→ **EXERCISE INSTRUCTIONS**: Return the lines of the data verbatim, starting with the line that contains "Click the 唯一被动—强化移动 label" and ending with the last line of the data, both included.

***

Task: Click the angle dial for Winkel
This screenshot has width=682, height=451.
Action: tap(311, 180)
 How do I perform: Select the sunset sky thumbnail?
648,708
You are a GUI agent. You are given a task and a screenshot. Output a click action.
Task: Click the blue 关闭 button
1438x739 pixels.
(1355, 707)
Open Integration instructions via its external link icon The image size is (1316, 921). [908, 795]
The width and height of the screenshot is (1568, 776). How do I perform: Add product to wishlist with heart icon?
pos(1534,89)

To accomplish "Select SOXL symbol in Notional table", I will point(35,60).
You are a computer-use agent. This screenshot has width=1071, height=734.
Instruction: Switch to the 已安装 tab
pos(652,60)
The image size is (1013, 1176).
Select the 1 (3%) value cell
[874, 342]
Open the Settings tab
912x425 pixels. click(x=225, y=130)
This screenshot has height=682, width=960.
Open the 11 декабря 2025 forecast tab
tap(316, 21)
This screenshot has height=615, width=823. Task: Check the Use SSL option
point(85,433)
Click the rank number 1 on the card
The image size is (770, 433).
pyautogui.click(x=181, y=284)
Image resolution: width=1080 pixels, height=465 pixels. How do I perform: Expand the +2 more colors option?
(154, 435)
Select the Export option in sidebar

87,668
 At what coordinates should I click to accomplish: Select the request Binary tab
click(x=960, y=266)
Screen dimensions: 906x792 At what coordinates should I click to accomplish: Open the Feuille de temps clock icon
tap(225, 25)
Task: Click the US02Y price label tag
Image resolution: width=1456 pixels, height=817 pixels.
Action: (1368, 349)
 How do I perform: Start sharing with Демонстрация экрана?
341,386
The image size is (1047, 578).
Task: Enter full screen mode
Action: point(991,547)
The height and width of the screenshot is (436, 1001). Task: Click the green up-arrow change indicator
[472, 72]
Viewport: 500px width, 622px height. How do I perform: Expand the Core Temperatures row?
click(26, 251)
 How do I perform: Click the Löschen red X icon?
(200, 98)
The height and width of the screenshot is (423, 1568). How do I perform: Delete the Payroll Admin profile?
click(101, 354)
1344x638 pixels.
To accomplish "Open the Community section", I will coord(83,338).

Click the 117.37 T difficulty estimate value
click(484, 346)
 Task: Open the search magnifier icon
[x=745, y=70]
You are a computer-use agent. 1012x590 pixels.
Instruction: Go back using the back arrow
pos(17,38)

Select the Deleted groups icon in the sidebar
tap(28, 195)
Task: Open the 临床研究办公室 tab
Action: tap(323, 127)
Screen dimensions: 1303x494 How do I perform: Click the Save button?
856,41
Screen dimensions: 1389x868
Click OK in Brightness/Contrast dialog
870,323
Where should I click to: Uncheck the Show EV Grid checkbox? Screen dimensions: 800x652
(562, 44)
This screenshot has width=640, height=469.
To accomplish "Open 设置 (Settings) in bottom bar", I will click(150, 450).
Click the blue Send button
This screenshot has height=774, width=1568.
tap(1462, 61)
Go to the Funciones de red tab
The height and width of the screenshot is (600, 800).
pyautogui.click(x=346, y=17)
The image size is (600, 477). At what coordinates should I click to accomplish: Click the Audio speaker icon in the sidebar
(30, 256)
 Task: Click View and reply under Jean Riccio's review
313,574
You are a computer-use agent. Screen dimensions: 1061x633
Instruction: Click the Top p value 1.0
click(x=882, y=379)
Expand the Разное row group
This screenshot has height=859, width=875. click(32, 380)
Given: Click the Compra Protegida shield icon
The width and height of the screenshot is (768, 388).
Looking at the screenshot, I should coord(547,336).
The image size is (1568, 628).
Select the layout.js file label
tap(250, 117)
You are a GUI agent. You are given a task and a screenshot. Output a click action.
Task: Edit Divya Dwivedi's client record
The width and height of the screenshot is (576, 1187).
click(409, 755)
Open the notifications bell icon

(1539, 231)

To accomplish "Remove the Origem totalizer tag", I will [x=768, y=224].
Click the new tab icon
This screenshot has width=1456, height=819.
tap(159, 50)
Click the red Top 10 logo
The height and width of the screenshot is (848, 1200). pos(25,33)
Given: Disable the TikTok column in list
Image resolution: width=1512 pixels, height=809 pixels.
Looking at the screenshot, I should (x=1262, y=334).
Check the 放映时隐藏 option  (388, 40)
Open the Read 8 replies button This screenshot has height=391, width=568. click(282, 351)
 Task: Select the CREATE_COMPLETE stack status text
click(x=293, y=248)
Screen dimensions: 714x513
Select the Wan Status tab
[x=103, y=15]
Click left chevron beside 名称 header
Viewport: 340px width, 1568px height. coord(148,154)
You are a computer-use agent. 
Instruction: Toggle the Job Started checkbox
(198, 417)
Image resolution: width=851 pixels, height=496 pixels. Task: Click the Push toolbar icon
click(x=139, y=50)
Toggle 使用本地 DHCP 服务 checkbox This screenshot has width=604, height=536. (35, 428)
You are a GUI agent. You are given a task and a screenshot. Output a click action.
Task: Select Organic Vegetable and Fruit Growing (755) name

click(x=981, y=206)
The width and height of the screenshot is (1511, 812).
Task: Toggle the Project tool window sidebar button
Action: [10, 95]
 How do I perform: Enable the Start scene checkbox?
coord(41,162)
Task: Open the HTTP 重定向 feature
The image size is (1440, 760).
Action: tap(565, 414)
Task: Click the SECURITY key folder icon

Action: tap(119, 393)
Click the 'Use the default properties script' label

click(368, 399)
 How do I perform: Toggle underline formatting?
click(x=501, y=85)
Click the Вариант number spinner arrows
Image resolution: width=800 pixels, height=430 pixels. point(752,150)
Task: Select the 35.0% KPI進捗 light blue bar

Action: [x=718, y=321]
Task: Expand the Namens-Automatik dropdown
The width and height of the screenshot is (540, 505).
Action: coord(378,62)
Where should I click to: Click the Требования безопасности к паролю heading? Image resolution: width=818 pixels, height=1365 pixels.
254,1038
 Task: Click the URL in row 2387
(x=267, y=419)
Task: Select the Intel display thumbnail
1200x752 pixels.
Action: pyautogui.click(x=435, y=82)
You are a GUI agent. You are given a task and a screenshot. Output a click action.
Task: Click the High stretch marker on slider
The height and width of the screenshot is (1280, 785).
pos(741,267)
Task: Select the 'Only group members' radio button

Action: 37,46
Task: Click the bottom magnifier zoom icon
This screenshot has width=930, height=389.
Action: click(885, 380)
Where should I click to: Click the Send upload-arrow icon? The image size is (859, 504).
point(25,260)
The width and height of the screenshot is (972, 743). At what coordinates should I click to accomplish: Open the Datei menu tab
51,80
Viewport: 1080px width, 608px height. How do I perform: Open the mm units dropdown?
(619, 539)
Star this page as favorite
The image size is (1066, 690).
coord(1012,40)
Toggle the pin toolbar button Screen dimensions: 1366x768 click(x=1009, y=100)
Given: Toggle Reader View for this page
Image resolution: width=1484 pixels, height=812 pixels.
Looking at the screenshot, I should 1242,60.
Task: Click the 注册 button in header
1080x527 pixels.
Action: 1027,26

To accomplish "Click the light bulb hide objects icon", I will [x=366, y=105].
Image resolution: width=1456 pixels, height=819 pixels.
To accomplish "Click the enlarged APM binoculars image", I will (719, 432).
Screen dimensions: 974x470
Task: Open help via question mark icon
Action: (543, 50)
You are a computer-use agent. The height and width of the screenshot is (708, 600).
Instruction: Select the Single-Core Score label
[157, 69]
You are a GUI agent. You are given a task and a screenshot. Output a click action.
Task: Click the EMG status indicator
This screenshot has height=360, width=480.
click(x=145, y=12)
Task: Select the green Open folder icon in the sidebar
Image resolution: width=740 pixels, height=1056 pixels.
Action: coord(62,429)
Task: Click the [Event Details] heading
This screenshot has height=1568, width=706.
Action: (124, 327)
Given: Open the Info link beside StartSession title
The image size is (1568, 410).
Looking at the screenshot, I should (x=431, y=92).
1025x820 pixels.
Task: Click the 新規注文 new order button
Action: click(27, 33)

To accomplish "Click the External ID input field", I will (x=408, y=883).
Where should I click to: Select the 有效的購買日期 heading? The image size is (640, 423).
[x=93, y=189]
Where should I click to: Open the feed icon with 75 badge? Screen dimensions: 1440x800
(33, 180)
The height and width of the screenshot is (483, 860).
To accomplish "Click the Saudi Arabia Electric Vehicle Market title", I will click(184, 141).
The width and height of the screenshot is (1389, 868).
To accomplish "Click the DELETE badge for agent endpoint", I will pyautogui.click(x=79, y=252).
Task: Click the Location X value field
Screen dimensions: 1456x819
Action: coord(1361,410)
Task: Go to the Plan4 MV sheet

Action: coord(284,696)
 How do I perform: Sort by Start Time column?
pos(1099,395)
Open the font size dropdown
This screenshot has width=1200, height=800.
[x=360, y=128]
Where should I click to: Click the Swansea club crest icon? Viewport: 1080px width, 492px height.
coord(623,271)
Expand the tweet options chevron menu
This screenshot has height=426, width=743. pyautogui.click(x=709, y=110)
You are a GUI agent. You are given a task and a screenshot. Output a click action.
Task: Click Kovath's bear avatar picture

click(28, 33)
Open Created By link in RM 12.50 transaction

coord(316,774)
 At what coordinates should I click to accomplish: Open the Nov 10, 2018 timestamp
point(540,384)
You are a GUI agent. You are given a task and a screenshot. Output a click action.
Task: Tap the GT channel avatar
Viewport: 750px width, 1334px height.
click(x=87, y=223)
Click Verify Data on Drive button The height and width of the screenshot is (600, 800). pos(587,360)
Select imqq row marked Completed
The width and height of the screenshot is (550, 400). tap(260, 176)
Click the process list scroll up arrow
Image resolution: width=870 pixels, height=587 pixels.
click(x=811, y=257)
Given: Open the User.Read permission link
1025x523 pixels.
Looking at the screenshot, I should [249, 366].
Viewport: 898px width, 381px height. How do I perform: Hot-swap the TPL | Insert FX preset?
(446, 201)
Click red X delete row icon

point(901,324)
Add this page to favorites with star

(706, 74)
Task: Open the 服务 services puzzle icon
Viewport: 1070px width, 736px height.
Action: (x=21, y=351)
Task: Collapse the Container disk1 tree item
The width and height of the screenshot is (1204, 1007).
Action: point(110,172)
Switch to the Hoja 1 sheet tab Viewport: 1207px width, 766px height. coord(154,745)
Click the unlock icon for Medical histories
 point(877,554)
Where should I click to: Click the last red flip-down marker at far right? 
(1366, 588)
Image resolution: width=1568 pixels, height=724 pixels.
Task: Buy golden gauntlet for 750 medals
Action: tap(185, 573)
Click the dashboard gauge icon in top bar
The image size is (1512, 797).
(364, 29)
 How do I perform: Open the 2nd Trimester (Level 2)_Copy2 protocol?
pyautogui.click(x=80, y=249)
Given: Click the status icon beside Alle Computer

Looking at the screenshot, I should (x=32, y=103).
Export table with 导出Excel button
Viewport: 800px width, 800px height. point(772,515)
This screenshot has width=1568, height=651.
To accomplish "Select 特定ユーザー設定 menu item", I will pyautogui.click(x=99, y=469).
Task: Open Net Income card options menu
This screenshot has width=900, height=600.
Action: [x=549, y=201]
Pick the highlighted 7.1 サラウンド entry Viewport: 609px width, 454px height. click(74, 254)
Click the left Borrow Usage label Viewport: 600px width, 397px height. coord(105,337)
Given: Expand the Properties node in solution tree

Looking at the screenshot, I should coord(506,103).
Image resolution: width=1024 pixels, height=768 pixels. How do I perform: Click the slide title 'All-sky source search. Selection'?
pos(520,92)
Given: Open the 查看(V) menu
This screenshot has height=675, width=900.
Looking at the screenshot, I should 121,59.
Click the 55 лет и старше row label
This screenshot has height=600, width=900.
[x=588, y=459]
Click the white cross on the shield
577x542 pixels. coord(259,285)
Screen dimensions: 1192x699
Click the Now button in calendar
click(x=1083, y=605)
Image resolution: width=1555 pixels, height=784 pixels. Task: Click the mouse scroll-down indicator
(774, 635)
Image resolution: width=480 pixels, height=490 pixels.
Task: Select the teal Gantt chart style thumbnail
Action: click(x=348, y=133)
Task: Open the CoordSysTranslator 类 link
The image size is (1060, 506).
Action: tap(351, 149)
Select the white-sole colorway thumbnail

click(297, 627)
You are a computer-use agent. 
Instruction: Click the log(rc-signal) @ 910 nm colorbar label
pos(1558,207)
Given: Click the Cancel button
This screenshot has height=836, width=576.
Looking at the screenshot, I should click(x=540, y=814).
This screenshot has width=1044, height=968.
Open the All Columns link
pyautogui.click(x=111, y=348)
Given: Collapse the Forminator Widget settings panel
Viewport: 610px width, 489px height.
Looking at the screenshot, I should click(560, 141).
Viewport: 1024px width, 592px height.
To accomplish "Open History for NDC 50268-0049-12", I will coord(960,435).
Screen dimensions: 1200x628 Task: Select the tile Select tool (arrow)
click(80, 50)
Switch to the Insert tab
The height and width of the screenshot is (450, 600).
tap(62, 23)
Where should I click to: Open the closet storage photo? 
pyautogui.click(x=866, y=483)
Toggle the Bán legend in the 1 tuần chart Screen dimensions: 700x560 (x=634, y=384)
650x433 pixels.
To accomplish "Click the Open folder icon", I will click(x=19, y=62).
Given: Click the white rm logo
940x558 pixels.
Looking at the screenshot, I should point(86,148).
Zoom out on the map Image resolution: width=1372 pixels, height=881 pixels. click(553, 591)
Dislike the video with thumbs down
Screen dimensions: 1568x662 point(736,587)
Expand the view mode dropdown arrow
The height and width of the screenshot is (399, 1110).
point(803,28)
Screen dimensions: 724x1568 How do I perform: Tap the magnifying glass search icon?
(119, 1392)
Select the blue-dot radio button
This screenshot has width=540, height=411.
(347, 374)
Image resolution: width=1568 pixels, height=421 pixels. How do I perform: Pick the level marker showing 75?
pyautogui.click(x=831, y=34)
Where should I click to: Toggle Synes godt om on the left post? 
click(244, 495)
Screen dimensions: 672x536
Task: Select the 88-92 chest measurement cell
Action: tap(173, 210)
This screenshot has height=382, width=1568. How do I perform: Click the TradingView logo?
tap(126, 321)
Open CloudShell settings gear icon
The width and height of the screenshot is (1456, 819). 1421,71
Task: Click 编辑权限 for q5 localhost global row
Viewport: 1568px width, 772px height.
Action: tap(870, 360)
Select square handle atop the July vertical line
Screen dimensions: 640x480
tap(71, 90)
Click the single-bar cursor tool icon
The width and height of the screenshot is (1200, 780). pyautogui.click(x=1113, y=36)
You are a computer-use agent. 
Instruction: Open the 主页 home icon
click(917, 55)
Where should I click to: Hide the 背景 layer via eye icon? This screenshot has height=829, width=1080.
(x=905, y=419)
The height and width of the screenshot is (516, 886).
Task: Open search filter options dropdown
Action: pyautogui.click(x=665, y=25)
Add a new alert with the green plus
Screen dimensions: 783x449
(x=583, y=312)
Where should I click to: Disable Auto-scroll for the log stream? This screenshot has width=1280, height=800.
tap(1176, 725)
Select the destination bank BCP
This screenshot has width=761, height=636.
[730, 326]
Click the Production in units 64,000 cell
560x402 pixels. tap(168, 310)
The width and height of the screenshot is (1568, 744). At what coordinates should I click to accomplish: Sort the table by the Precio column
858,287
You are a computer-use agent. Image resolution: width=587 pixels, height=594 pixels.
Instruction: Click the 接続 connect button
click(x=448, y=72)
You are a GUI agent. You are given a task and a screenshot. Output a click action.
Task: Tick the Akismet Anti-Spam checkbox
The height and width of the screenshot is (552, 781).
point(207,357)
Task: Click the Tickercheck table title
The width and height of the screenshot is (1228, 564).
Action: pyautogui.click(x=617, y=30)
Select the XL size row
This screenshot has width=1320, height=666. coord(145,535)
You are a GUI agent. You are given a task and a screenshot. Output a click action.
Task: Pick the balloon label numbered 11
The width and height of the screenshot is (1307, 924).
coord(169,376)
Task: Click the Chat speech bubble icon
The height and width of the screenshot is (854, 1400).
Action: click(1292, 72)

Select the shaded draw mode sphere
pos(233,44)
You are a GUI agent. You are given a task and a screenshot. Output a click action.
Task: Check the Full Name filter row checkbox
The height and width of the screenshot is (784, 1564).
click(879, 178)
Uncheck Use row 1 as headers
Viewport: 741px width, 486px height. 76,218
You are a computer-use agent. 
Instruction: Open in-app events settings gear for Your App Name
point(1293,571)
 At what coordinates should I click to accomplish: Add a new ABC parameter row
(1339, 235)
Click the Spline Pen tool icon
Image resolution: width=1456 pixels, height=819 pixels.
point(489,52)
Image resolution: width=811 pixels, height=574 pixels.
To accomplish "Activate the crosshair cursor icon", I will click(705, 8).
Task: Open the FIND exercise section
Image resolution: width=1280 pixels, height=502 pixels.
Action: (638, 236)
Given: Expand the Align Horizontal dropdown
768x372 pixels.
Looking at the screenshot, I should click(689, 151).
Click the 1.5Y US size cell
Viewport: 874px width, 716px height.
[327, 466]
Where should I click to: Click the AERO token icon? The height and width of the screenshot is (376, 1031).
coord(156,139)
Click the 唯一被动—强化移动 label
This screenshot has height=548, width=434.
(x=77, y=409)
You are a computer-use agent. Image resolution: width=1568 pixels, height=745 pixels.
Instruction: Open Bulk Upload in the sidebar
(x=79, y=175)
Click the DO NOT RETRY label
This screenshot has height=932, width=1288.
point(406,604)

***

→ **PROBLEM SOLUTION**:
Click the 唯一被动—强化移动 label
This screenshot has height=548, width=434.
(x=77, y=409)
You are a computer-use agent. Image resolution: width=1568 pixels, height=745 pixels.
Instruction: Open Bulk Upload in the sidebar
(x=79, y=175)
Click the DO NOT RETRY label
This screenshot has height=932, width=1288.
point(406,604)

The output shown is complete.